You have an advantage that those other women don’t, you live at home with him. That makes a huge difference in the opportunity to build and maintain emotional and sexual intimacy. It’s not just about sex, too many women get caught thinking it’s all about frequency or mechanics, they put too much pressure on themselves. It is really about making him feel like he matters, like he’s the man you choose over and over again. That’s about teasing, about making time, about attention. Sexual attention regardless of type means so much to men; respect, adoration, love, commitment, you name it.
So initiate sexual play often, for Kev and I that means I do brief 15 second cage inspections frequently to show him my appreciation for locking up for us. I’ve begun to do sporadic spankings and timeouts as well, sexual reminders of our dynamic and my craving for his sexual submission. I’ll ask him to perform various tasks dressed in heels or panties, or BOTH. I will ask him to find some of the caption memes about whatever kink is arousing me that day. In fact, most of the caption images I post on x and bluesky are from those Kevtasks (as I so lovingly call them). I’ll even drop spontaneous requests to peg him, “go get yourself ready, I’m going to fuck your ass in twenty minutes” (pegging can never be completely spontaneous since cleanup is involved). These moments do more than you might imagine, reinforce your dynamic, remind him that he’s yours, your priority and the object of your sexual & emotional desire. Be sexually playful and adventurous, show him that you are his plaything and not an obligation and remember that expecting more from him emotionally without making him feel safe and desired sexually will be an exercise in futility.

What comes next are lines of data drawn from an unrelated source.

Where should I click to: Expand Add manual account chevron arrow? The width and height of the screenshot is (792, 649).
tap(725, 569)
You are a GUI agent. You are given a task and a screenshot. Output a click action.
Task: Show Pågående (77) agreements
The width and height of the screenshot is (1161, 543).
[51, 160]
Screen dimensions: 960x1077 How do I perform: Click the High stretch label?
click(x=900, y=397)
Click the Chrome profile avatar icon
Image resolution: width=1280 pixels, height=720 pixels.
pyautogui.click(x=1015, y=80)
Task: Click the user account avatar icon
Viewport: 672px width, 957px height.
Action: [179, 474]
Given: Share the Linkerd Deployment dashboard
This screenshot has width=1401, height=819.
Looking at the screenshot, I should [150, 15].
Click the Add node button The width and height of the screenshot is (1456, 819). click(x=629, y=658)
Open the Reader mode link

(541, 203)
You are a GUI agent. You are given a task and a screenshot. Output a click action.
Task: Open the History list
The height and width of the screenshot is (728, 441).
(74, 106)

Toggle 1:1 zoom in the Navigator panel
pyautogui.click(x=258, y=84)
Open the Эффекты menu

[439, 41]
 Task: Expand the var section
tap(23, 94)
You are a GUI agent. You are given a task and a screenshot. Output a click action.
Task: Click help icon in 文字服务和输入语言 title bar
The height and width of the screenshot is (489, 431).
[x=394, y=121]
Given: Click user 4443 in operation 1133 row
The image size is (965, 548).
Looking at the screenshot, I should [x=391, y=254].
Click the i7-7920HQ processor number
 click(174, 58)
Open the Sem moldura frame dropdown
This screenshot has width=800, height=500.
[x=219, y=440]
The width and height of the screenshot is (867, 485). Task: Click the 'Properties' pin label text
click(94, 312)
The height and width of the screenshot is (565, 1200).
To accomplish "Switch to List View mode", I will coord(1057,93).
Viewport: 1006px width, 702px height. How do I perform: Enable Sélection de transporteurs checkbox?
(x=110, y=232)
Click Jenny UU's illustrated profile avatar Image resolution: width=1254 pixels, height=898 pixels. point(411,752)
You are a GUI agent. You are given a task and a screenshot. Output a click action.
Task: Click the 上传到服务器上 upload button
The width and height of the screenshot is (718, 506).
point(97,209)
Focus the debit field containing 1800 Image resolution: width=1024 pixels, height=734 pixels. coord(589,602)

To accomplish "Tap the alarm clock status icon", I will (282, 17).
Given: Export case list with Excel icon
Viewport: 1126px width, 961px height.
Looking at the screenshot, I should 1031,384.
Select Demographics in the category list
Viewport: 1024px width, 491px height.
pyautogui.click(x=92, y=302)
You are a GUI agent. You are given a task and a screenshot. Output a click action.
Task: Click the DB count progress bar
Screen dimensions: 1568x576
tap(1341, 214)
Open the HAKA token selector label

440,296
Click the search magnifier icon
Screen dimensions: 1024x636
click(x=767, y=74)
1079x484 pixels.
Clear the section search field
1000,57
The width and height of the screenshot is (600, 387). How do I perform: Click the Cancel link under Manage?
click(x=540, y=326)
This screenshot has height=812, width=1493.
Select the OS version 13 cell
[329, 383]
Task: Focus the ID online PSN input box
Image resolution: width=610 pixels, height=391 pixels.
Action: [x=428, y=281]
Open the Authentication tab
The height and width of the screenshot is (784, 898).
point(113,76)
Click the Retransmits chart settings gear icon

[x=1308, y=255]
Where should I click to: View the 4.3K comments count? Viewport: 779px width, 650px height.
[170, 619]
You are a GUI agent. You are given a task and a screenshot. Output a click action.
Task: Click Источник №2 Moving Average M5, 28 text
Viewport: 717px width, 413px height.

For men, emotional connection usually follows sexual safety and physical connection. This dual mating strategy is very real. So, if things feel off, maybe you need to pull back a little on the dominant vibe for a while, especially if that has made him feel less safe or less connected. Once he feels safe enough to open up emotionally, you can explore a dominance dynamic, what he loves he will submit to. Reel him in with love and acceptance first, it’s not compromising your strength, it’s showing your power as a woman who can lead with fierce love and warmth both. Show him love and safety and explore from there.
Is it too late for you two? Maybe. Only you know the depth of your connection and his connections with others. Be honest about where you both are emotionally and sexually. If his outside connections run deep, he might not come back to you all the way, and it’s painful but important to accept the bed you’ve made when opening the relationship. As one of my favorite readers, subhubphx often reminds us, its a door that can’t be closed once opened.
Another thought is that your bull might be a tool to reinforce your connection with your husband. Men have this primal response to seeing other men value their woman. It’s the sperm competition or mate value instinct. When your husband sees another man appreciating you, desiring you, or even having sex with you, your mate value to him could skyrocket. If he watches your dynamic with your bull, it could stoke that hunger to connect with you more deeply and protectively. You asked about making your husband see your bull as less a competitor but perhaps that’s exactly what you need. It sounds like you are quite close to your bull and value that connection but if you are asking your husband to give up connections, consider that he may ask the same of you.
This is a very complex question and I really feel for the situation that you’re in but I know that showing your husband the woman you are with playful, loving, sexual energy is the way to bring him back into your orbit. Be honest with him, communicate openly and keep being the fierce woman you’ve grown into. You’ve learned so much together and it would be a shame for that to pull you apart rather than together. The mix of dominance, care and need for real vulnerability is potent.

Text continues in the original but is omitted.